I think the main reason to think Ford is using Harris as part of his plan is that that's a more interesting development than the timing being a coincidence. But Harris' version of the quest is clearly blackhat-directed (scalping, bandit-aiding, possibly rape seem to be how he gets clues, not glitches) ... though it could be a glitch that made him realize it existed, since key elements are only now being introduced to the park (e.g. no one apparently having heard of Wyatt till now).

(The bullets must be part of the park or they'd kill people too, I'd imagine?)

Arnold's most famous prose contribution is his notion of "Sweetness and Light" right? Acculturated goodness somehow reprogramming our Hobbesian basic beasts, but with merely partial or misdirected acculturation creating "philistines," who are even worse than beasts. But Arnold's also a common enough name.

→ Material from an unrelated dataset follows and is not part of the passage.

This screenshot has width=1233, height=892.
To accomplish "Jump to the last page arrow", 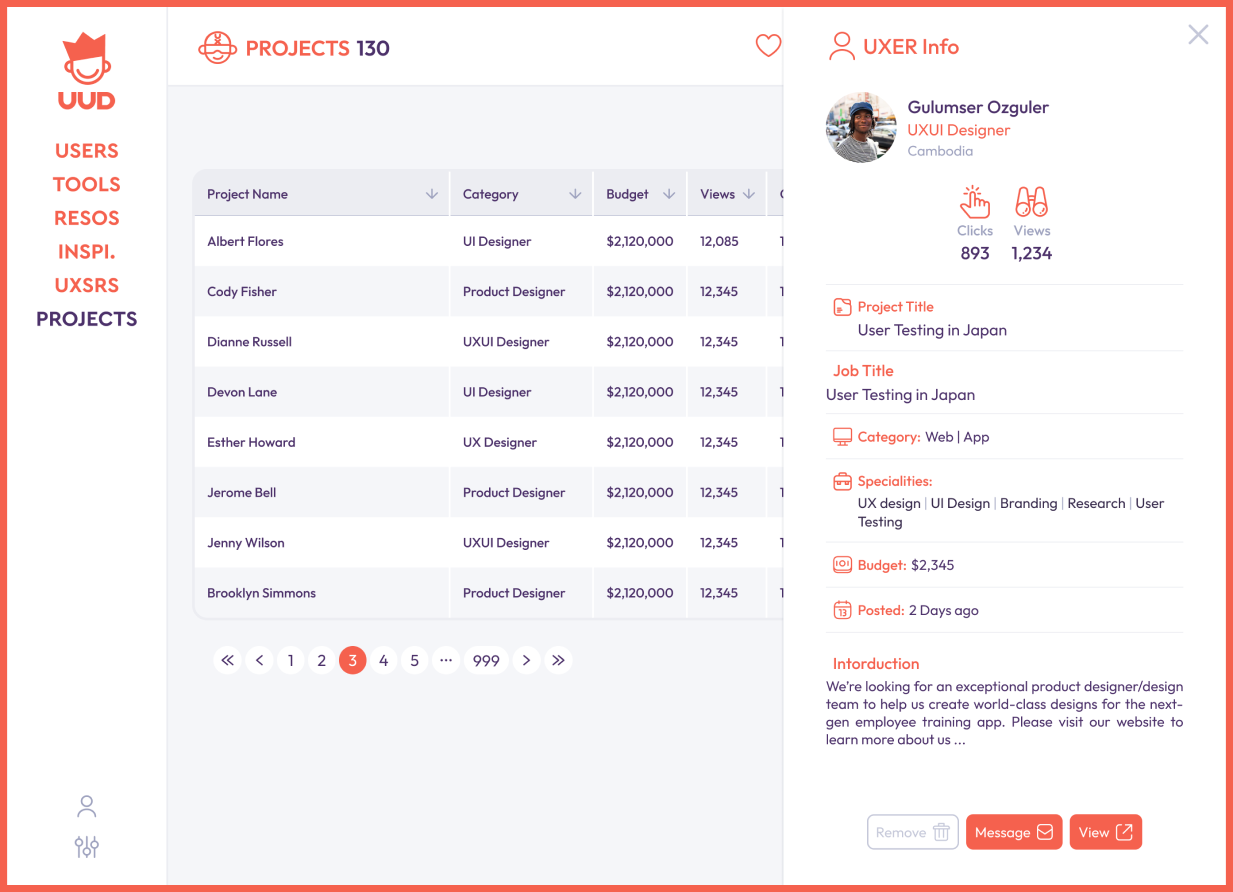I will click(558, 660).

He's also associated with agnosticism, though Huxley I believe coined the term.

Wyatt et al. are robots programmed to suggest a conscious AI revolt, but not necessarily actually conscious, since if they were they might ... stop doing that.

Immunity to bullets etc. may be explained by what we saw with the woodcutter: it seems like the robots are programmed to turn themselves off when damaged in ways that would kill a human, like someone sawing one's neck wide open. But the updated robots may now be able to override programmed orders, including "die."

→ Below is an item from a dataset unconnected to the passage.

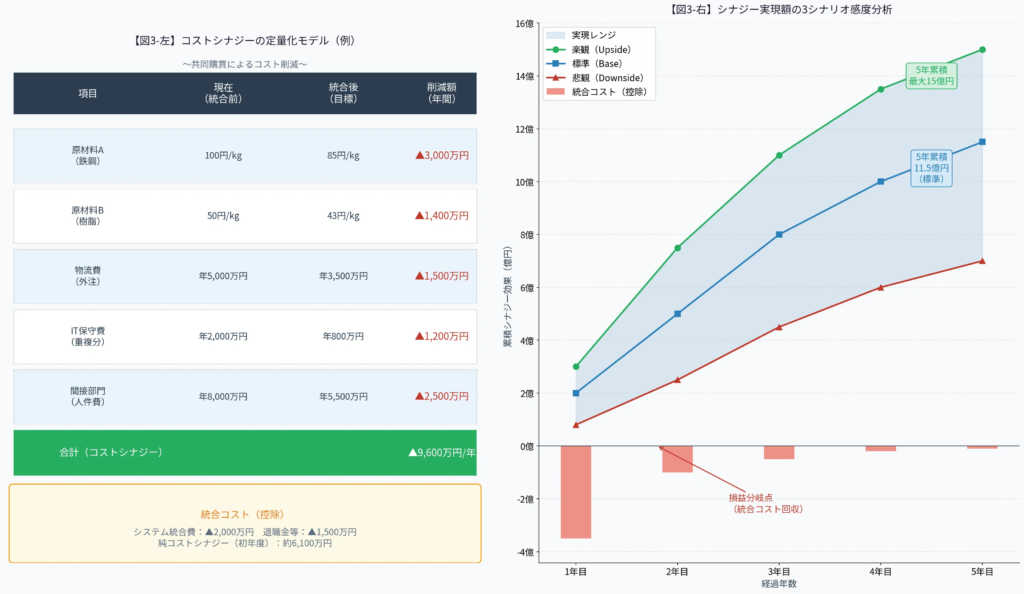
Task: Select the blue square data point at 3年目
Action: [x=779, y=235]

I think you're right about Hector - Ford must have given depth to mayhem-motivations provided by the hack. The Indian religion based on appearances of Bernard and other suited handlers must be another sudden backstory, since QA and security would never have let Ford get away with it. Unless, like giving the robots the sense that they have dreams, this were another failsafe. But it seems too long-term; the dream thing's supposed to chill them out till they're wiped a few hours or days later. Whereas chasing down Indian lore and idols would tend to nudge one out of one's loop. I think Ford is providing an interim mythology for robots caught partly between the park's reality and the true one. Redirecting questions and confusion and disturbance, as religion does, rather than precisely abolishing them, which might require robolobotomy.

Date: 2016-10-29 06:23 pm (UTC)
From: [identity profile] andalus.livejournal.com
The bullets are the most confusing part of the whole enterprise. They can't be blanks that the Host simply overreact to, because Maeve has a bullet in her belly. Are they guns that alternately fire real bullets or air pellets based on who the holder is aiming at? This was my first guess (the guns are part of the opening montage, suggesting they're "smart" in somesense). But that seems like it would invite collateral damage, ricochets, etc. The technology seems like maybe it's good enough to give each Guest some sci-fi force field that only repels bullets.

This isn't to argue with your idea that robots probably turn themselves off when damaged.

When MiB encounters Teddy for the first time he puts the gun right on his forehead; close enough that even a blank would do considerable damage. Here he must be banking on the fact that a Host isn't allowed to pull the trigger when the gun could actually hurt. Meaning the guns have both physical and programming failsafes.

The corporation has control over whether bombs go off. That was a strange moment, which immediately made me think the whole place was a simulation. I'm not sure if I buy this, since it seems to cheapen the stakes.

Is the fourth star in Orion a satellite? A destination marker?

Date: 2016-10-29 07:16 pm (UTC)
From: [identity profile] proximoception.livejournal.com
I remember being angry with The Game when it came out because there's a scene where machine gun fire hits right by Douglas, and there seemed no freaking way that that could really be faked. But the future's a different story. I'll accept whatever, if vaguely self-consistent.

I don't think it's VR - they'd just let people get shot if it were. And wouldn't really need to (eg) perform surgery on robots - they could just erase the damage with a keystroke.

Yeah, wonder if they're up to anything with Orion beyond his sense that it at least was real, and the sentience = mistakes bit.